Pitts, who was living and working in Virginia when the mandate went into effect in 2008, investigates how general everyday conversation shapes the way people handle major life decisions.
"When Virginia first mandated this I was appalled, I was shocked," said Pitts, now an assistant professor in the University of Arizona's Department of Communication. "I couldn't believe they were going to mandate a vaccine that was new, without any sort of introduction or warm-up period. And telling parents of sixth grade girls to do this."
Pitts' primary concern was that parents would react, rather than thoughtfully respond and make an informed vaccination decision.
From there, she began studying the public messaging of pharmaceutical companies, specifically related to how such companies targeted their consumers. She found that public messages tended to reinforce perceptions that human papillomavirus, or HPV, was a "woman's issue."
This connects strongly to her current work studying the perceptions college-age males hold about HPV. Pitts and her collaborators presented the study and their findings during the 102nd National Communication Association's annual convention, held recently in Philadelphia.
Pitts has been investigating male perceptions of HPV and the vaccine in collaboration with Sara Kim, a doctoral student in the UA Department of Communication; Samantha Stanley, who earned her master's in communication from the UA and is now pursuing a doctorate at the University of Maryland; and Drew Miller, who recently earned his master's degree in communication. Kim and Stanley were co-presenters during the conference. Pitts, Stanley and Kim also published an article, "College Males' Enduring and Novel Health Beliefs about the HPV Vaccine," earlier this year in Health Communication, a peer-reviewed journal.
The team involved 84 undergraduate or newly graduated males in the study. The team held focus groups in which the men were able to discuss their beliefs, attitudes and values associated with HPV.
"Males are an important and overlooked population in HPV prevention," Pitts said. "The more we see equality with HPV messages targeting both males and females, the better. That will help to prevent the spread of HPV and negative health consequences in the future."
Pitts was awarded a seed grant by the UA Social Behavioral Sciences Research Institute, housed within the College of Social and Behavioral Sciences, to launch the research project. She also is studying male perceptions about HPV vaccine, and what barriers exist for getting the vaccine.
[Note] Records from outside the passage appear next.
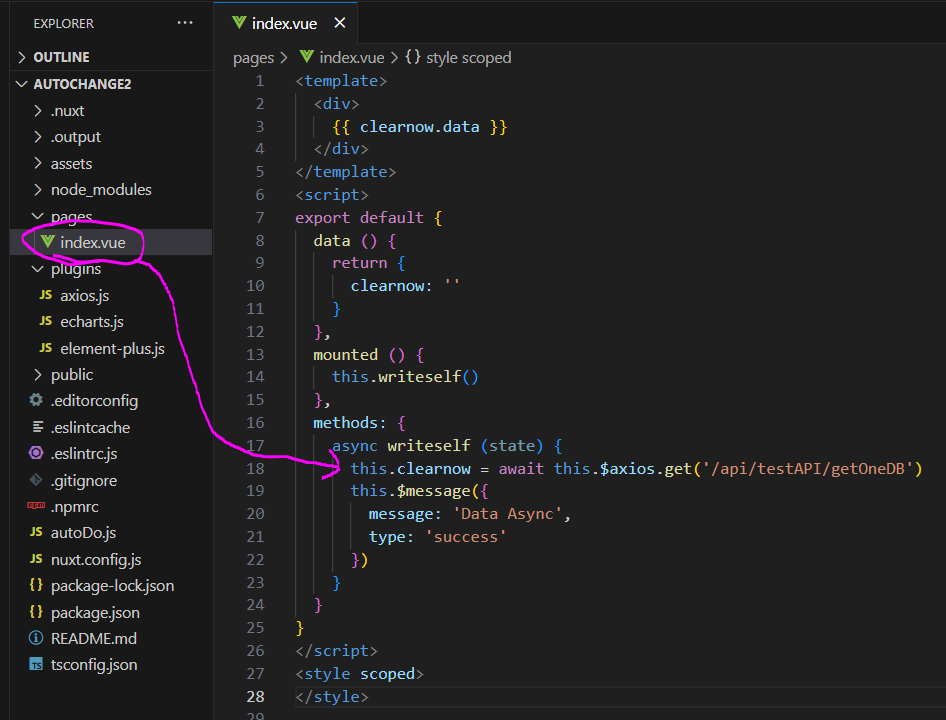Expand the OUTLINE section
Screen dimensions: 946x720
(x=61, y=57)
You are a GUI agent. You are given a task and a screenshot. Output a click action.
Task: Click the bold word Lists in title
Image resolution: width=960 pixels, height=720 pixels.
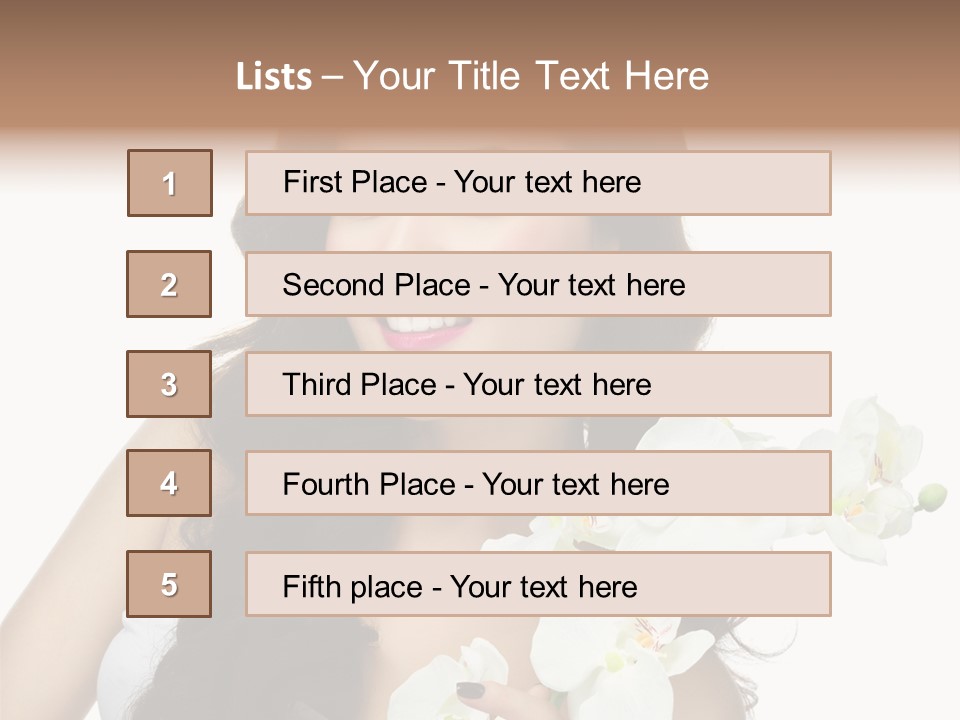click(274, 77)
"For years, professionals have said women are at high risk of getting HPV, but we can now protect them through the vaccine. But no one was thinking about the male role," Pitts said.
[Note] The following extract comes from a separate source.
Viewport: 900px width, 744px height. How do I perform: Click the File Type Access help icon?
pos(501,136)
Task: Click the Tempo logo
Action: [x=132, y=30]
"Women aren't getting HPV by themselves, so where is it coming from? And the most likely answer was that it is coming from their male sexual partners," she said.
Asked about increasing HPV vaccination, she said: "People need to be able to make an informed decision -- they need information, knowledge, expertise, opportunities to be able to make that decision. The most important thing that needs to happen is conversations between pre-teens, teenagers, parents, school boards and physicians."
Pitts said it is even more important to investigate perceptions around HPV because some physicians are still more likely to recommend the vaccine for females without giving consideration to males. She also points to vaccination completion rate data for adolescent girls, indicating that the rate is about 40 percent for girls and 22 percent for adolescent boys.
Based on her research, Pitts said most of the men involved in the study had heard of HPV, but most had no knowledge that there exists a vaccine against HPV that could prevent related cancers for males or females.
"They are living in this cultural discourse where they're not expected to take responsibility for their own sexual health or their partner's," Pitts said. "So there's this burden that mostly falls on women. Until we consider males an important role in partnered sexual health and assign them responsibility for their own health and their partner's health then it's never going to be equal."